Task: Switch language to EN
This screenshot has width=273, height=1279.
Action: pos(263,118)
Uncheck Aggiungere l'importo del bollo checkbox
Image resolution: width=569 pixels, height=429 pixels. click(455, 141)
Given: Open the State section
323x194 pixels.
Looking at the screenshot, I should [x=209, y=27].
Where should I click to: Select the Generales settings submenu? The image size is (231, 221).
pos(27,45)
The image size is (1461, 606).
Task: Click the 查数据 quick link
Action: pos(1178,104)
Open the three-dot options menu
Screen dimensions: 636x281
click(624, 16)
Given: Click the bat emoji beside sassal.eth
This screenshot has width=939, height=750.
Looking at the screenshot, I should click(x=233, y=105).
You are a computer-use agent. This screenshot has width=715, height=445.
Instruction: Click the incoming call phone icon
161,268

---

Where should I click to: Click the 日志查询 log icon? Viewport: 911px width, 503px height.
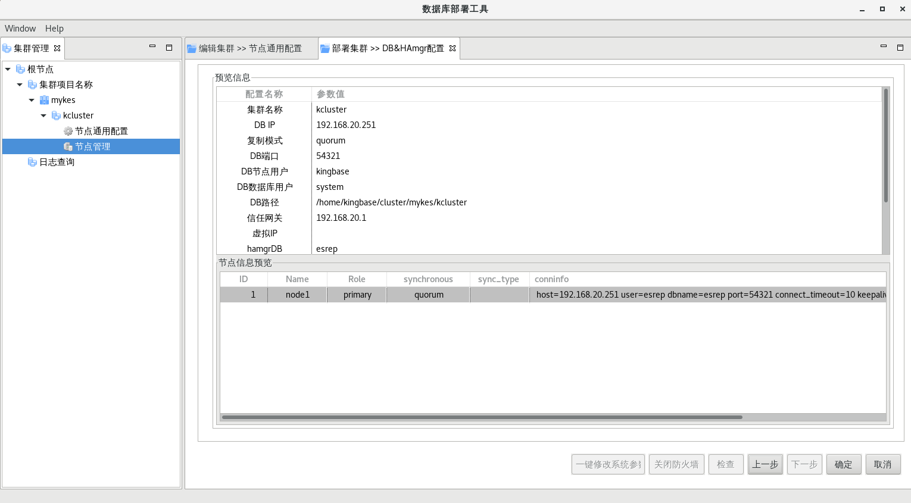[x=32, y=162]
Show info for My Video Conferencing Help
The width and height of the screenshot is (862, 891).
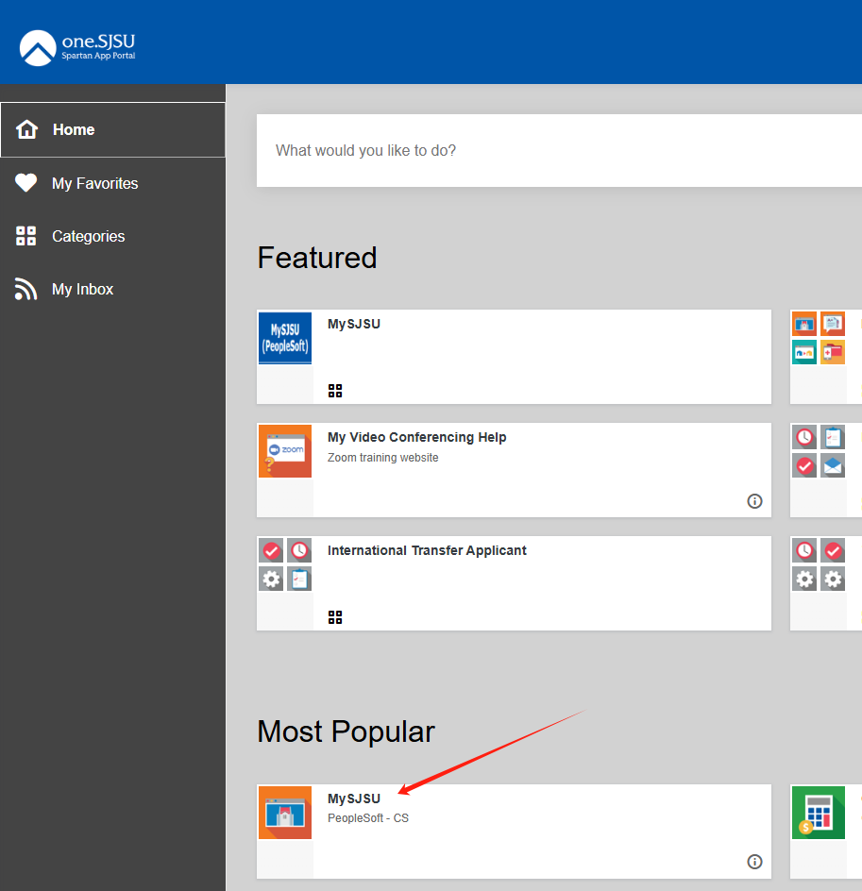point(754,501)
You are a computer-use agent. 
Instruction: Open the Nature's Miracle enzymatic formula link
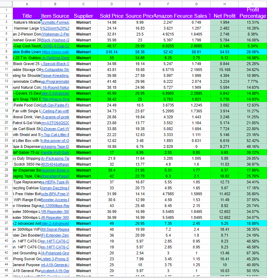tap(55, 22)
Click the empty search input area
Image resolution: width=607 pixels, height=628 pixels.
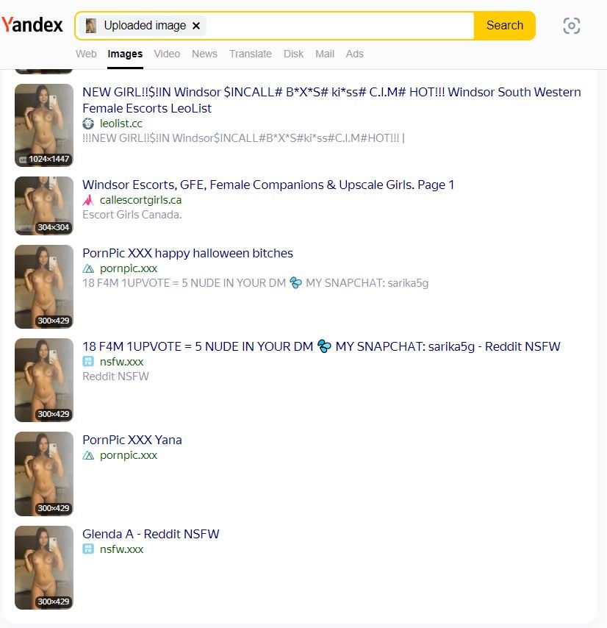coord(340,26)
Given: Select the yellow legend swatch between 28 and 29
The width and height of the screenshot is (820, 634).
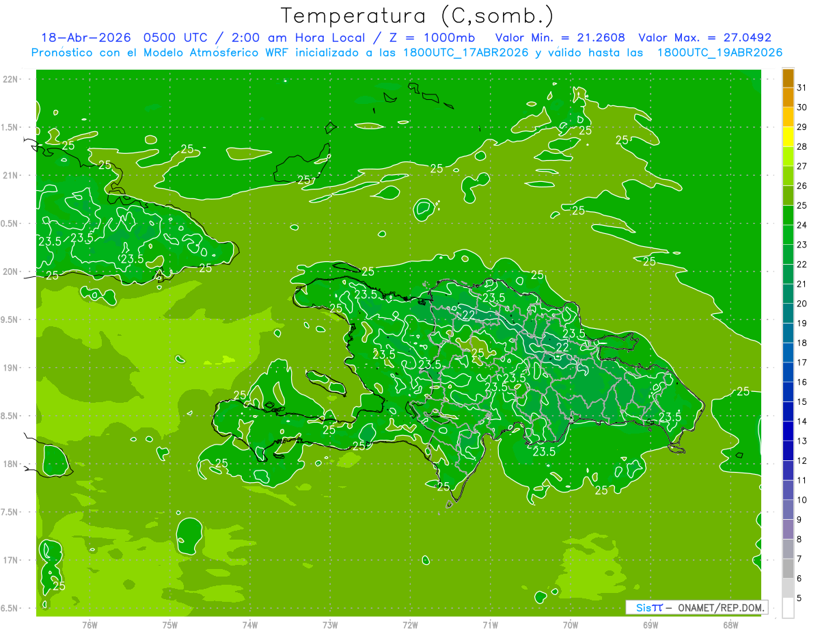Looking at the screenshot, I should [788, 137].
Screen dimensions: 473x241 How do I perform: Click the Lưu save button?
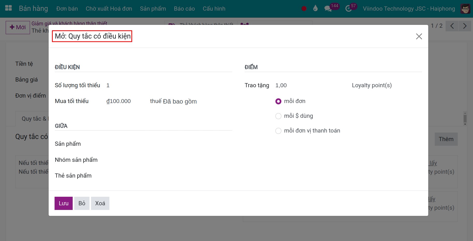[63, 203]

-- WHAT IS BEING ASKED --
The answer must be the part of the records that opens with the line containing "Show info for My Video Conferencing Help" and closes with the line containing "Given: Select the", reproduced exactly, with no pictures.

-- ANSWER TO THIS TASK --
Show info for My Video Conferencing Help
The width and height of the screenshot is (862, 891).
point(754,501)
You are a computer-use agent. 
Instruction: Open the Nature's Miracle enzymatic formula link
tap(55, 22)
Click the empty search input area
Image resolution: width=607 pixels, height=628 pixels.
coord(340,26)
Given: Select the yellow legend swatch between 28 and 29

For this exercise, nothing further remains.